» **TASK PROMPT**
Below are some records; output exactly the lines from the line with "This screenshot has height=1374, width=1980." to the line with "is (1920, 1169).", both ends kept, and nothing more.

┌──

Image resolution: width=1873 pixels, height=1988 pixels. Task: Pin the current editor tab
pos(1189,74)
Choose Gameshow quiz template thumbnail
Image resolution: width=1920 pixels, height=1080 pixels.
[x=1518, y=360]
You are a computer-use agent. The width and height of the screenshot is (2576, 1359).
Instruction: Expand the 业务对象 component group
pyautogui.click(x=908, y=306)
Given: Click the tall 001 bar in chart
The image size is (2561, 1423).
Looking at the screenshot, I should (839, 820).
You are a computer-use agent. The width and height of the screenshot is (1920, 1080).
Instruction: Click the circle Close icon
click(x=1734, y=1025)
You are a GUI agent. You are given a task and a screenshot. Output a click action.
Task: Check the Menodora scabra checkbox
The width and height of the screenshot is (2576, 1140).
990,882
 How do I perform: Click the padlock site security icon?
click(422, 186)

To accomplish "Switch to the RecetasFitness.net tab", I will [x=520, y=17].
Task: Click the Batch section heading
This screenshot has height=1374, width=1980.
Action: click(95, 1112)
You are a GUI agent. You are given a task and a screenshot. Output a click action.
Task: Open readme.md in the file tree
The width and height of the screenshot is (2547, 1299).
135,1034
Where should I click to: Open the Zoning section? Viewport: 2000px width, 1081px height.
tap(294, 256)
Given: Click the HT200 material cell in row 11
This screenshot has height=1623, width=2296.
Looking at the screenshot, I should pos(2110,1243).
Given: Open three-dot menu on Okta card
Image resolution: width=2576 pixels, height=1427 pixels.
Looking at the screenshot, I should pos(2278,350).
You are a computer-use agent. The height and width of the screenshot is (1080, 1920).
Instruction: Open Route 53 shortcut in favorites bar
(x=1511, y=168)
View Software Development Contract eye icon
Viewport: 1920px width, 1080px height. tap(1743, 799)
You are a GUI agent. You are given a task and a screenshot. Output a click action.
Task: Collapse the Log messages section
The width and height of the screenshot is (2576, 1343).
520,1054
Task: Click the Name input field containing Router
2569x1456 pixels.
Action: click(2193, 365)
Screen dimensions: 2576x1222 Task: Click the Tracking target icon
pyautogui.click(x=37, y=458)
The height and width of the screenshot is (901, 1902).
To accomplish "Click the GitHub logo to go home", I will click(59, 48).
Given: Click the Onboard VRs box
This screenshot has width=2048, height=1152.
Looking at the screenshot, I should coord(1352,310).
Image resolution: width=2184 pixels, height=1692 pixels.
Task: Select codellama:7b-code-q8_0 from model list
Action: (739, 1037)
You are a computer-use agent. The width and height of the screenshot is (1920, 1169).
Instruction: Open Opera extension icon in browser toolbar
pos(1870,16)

└──

» **ANSWER SPACE**
This screenshot has height=1374, width=1980.
Action: click(95, 1112)
You are a GUI agent. You are given a task and a screenshot. Output a click action.
Task: Open readme.md in the file tree
The width and height of the screenshot is (2547, 1299).
135,1034
Where should I click to: Open the Zoning section? Viewport: 2000px width, 1081px height.
tap(294, 256)
Given: Click the HT200 material cell in row 11
This screenshot has height=1623, width=2296.
Looking at the screenshot, I should pos(2110,1243).
Given: Open three-dot menu on Okta card
Image resolution: width=2576 pixels, height=1427 pixels.
Looking at the screenshot, I should pos(2278,350).
You are a computer-use agent. The height and width of the screenshot is (1080, 1920).
Instruction: Open Route 53 shortcut in favorites bar
(x=1511, y=168)
View Software Development Contract eye icon
Viewport: 1920px width, 1080px height. tap(1743, 799)
You are a GUI agent. You are given a task and a screenshot. Output a click action.
Task: Collapse the Log messages section
The width and height of the screenshot is (2576, 1343).
520,1054
Task: Click the Name input field containing Router
2569x1456 pixels.
Action: click(2193, 365)
Screen dimensions: 2576x1222 Task: Click the Tracking target icon
pyautogui.click(x=37, y=458)
The height and width of the screenshot is (901, 1902).
To accomplish "Click the GitHub logo to go home", I will click(59, 48).
Given: Click the Onboard VRs box
This screenshot has width=2048, height=1152.
Looking at the screenshot, I should coord(1352,310).
Image resolution: width=2184 pixels, height=1692 pixels.
Task: Select codellama:7b-code-q8_0 from model list
Action: (739, 1037)
You are a computer-use agent. The width and height of the screenshot is (1920, 1169).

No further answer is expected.